Germans began voting Sunday in a key state election in which Chancellor Angela Merkel's party risks losing power in its wealthy heartland, after the Japan nuclear crisis overshadowed the campaign, reports AFP.

Merkel's conservatives have ruled Baden-Wuerttemberg in south-western Germany since 1953, but anger over her nuclear power policy as well as decisions on Libya and the euro suggest voters could punish her Christian Democrats.

Beyond a crushing blow to morale in Berlin, a defeat could make it even harder for Merkel to pass legislation in the Bundesrat upper house of parliament and prompt fresh calls for her to shore up her rightist credentials.

A poll released Friday suggested a potential coalition of Social Democrats and the resurgent Greens were poised to unseat Merkel's Christian Democrats (CDU) and their coalition partner, the pro-business Free Democrats (FDP).

The survey by the independent TNS Emnid institute showed the opposition with 48 percent of the vote in a state that is home to industrial giants Daimler and Porsche, versus 43 percent for state premier Stefan Mappus's ruling alliance.
This would mark a debacle for Merkel, 56, after drubbings in North Rhine-Westphalia in May and Hamburg in February, with three more state polls to come this year.

"Losing power in Baden-Wuerttemberg would be the worst defeat yet for Merkel as party leader," wrote the weekly Die Zeit.
Calling Japan's crisis with its Fukushima plant a "turning point", Merkel suspended for three months an earlier decision to extend the lifetime of Germany's nuclear reactors.
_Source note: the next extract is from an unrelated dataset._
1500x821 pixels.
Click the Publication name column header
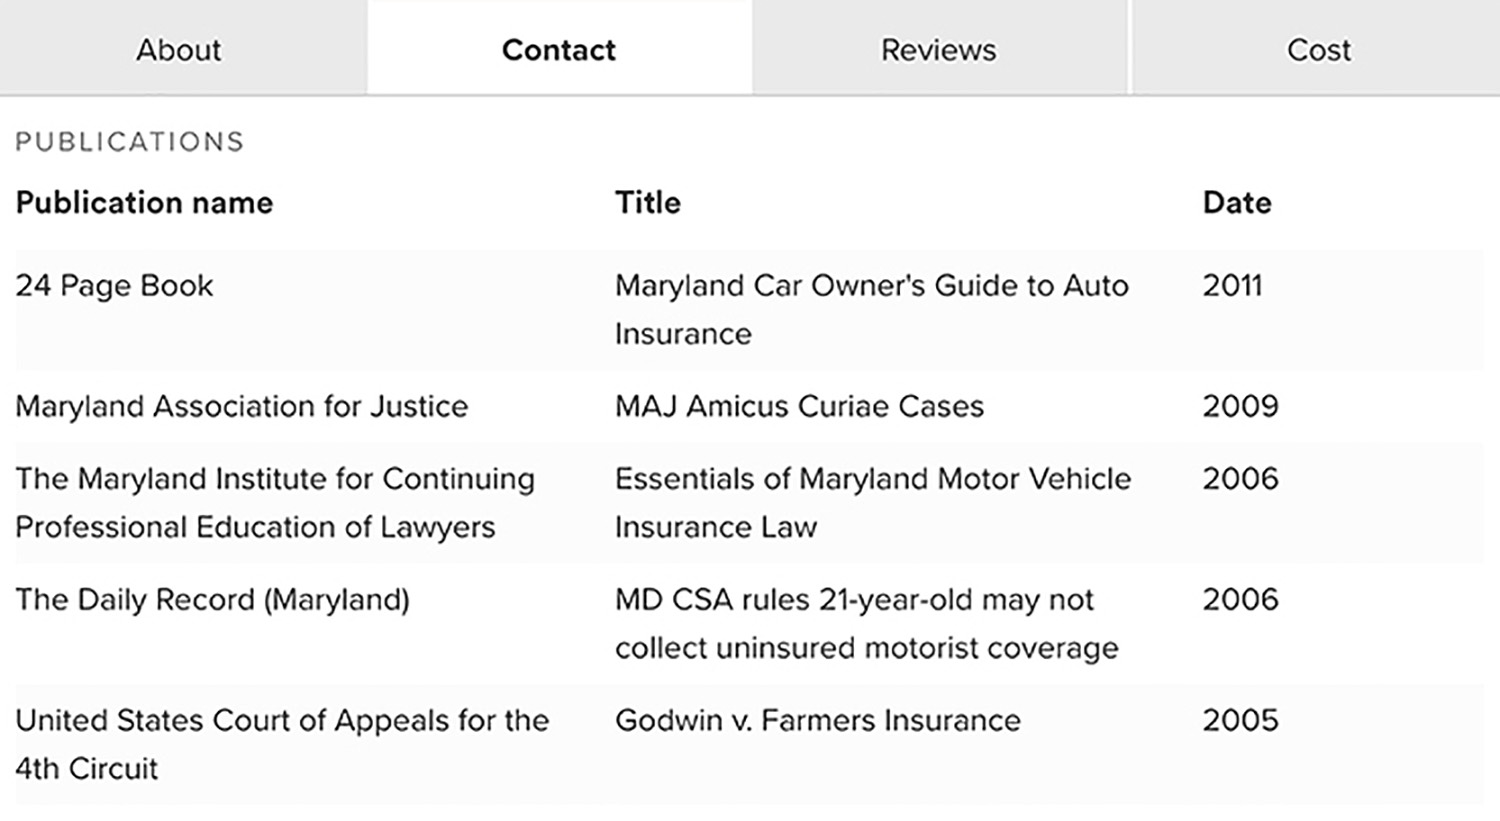[144, 203]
Four of them are based in Baden-Wuerttemberg.

She also temporarily shut off the seven oldest reactors pending a safety review.
Nuclear power is unpopular in Germany, but polls indicated that voters saw Merkel's zigzagging as an electoral ploy: it has cost her support while boosting the anti-nuclear Green party.

"The CDU thought that a state which is doing so well could not be lost, but Mappus might just manage it," the centre-left daily Sueddeutsche Zeitung said.

"People's fear of nuclear power is at the core of Mappus' fear of defeat."
Also up for grabs Sunday is Rhineland-Palatinate, where the Social Democrats risk ceding their absolute majority and may form a coalition with the Greens.

The FDP, meanwhile, could fail to clear the five-percent hurdle for representation.
Adding to the pressure, tens of thousands of Germans hit the streets Saturday in four major cities to protest the government's nuclear policy: organisers said as many as 250,000 took part.

In addition to the nuclear climb-down, many conservatives have frowned on Berlin's abstention from a UN Security Council vote to create a no-fly zone in Libya, in a historic break with Western allies.

Critics saw the move as another sign of pandering, this time to a strong pacifist streak in the German electorate.
"German foreign policy has failed, with no map, no compass and or captain," said Wolfgang Muenchau of the specialist website Eurointelligence

Finally the media savaged Merkel for agreeing at an EU summit Thursday to commit to a giant new eurozone rescue fund at a Brussels summit.
Polls opened at 0600 GMT and will close at 1600 GMT, with preliminary results due soon after.